Pensions - Articles - Pension implications as 1 in 5 set to pay higher tax rate


Standard Life highlights the pension implications of today’s IFS figures which show one in five taxpayers are set to pay the higher rate by 2027

 A small silver lining in the form of higher tax relief on pension contributions. Better off pensioners need to manage their income more carefully.

 Dean Butler, Managing Director for Retail at Standard Life said: “The combination of frozen allowances and earnings growth is sucking an ever larger number of people into higher tax bands. The impact on people’s take-home pay is immediately clear with those breaching each threshold seeing a reduction in the value of each additional pound of earnings. This is of course in addition to the higher interest rate and inflation we're now experiencing which are an added squeeze on household budgets. However, less obvious is the impact on their pension contributions. Personal pension contributions benefit from tax relief at an individual’s highest marginal rate.

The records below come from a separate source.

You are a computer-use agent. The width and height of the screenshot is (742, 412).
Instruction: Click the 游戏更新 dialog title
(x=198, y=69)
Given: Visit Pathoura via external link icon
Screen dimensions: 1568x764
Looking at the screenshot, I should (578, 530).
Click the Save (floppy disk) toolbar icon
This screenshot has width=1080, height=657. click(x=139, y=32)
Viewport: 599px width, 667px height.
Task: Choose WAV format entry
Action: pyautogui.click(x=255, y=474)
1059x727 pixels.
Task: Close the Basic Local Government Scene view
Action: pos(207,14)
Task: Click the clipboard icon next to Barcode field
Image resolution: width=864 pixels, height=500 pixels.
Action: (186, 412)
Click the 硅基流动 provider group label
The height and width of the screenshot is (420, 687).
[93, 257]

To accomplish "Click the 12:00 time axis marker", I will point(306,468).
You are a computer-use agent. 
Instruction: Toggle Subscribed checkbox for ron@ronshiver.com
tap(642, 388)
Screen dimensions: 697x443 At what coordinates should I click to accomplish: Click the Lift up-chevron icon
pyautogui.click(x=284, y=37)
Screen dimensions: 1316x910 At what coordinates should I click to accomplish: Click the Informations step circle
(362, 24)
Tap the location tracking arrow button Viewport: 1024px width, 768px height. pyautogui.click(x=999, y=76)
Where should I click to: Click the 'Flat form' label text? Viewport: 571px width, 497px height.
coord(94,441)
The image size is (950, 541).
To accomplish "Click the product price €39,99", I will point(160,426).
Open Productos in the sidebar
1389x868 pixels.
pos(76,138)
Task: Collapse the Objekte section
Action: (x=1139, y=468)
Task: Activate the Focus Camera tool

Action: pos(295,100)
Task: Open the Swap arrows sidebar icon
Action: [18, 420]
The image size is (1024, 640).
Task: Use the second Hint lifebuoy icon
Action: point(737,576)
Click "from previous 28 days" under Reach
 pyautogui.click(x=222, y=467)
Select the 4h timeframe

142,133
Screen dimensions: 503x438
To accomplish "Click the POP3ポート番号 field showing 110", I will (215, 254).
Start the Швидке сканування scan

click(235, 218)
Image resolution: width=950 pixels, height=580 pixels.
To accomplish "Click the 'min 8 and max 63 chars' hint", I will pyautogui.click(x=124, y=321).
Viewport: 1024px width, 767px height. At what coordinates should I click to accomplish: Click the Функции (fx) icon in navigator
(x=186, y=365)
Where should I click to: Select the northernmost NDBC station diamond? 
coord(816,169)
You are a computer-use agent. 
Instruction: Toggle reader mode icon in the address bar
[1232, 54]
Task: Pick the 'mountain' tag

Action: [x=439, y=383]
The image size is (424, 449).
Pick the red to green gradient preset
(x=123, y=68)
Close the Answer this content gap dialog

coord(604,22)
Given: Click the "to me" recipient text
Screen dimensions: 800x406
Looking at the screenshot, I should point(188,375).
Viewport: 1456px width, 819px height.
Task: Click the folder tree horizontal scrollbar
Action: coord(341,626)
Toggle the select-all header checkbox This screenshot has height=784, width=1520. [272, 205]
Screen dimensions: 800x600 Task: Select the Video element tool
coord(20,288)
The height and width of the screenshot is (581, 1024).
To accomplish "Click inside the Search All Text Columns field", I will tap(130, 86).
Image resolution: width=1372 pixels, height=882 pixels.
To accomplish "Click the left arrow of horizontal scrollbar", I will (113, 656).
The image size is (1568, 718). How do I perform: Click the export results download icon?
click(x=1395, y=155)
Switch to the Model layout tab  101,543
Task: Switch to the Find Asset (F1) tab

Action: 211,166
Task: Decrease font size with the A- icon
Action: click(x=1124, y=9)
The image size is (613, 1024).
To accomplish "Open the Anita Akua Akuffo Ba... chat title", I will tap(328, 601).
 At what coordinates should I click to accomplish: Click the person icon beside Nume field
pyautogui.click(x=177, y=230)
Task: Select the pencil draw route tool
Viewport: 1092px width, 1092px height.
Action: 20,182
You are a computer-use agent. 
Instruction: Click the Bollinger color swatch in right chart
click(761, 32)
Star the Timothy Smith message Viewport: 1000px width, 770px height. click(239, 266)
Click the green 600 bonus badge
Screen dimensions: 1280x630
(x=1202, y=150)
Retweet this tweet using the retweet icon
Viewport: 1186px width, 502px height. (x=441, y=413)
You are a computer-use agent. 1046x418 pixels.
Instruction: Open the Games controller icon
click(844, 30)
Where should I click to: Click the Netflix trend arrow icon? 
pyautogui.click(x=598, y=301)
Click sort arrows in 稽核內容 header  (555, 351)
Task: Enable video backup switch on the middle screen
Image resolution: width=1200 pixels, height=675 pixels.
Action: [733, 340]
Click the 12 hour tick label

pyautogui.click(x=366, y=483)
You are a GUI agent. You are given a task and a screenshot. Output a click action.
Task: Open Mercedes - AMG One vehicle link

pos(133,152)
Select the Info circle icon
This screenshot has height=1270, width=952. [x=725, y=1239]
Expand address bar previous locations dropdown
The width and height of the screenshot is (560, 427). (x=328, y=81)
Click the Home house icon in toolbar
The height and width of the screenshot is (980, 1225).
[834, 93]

 As a result, those earning over £50,271 receive 40% relief on contributions, while those earning over £125,140 benefit from 45% relief. For those earning between £100,000 and £125,140 the benefit is even greater due to the removal of the personal allowance and those in this group can benefit from an effective rate of relief of 60%.
 
 “It’s not just workers who will be feeling the impact of frozen allowances. Historically relatively few pensioners have been higher rate taxpayers, but with a full state pension effectively using up the majority of pensioners’ personal allowance, those with significant savings or who have benefited from defined benefit pensions will need to look carefully at how much income they take each year, as only the first 25% of pension income is tax free.”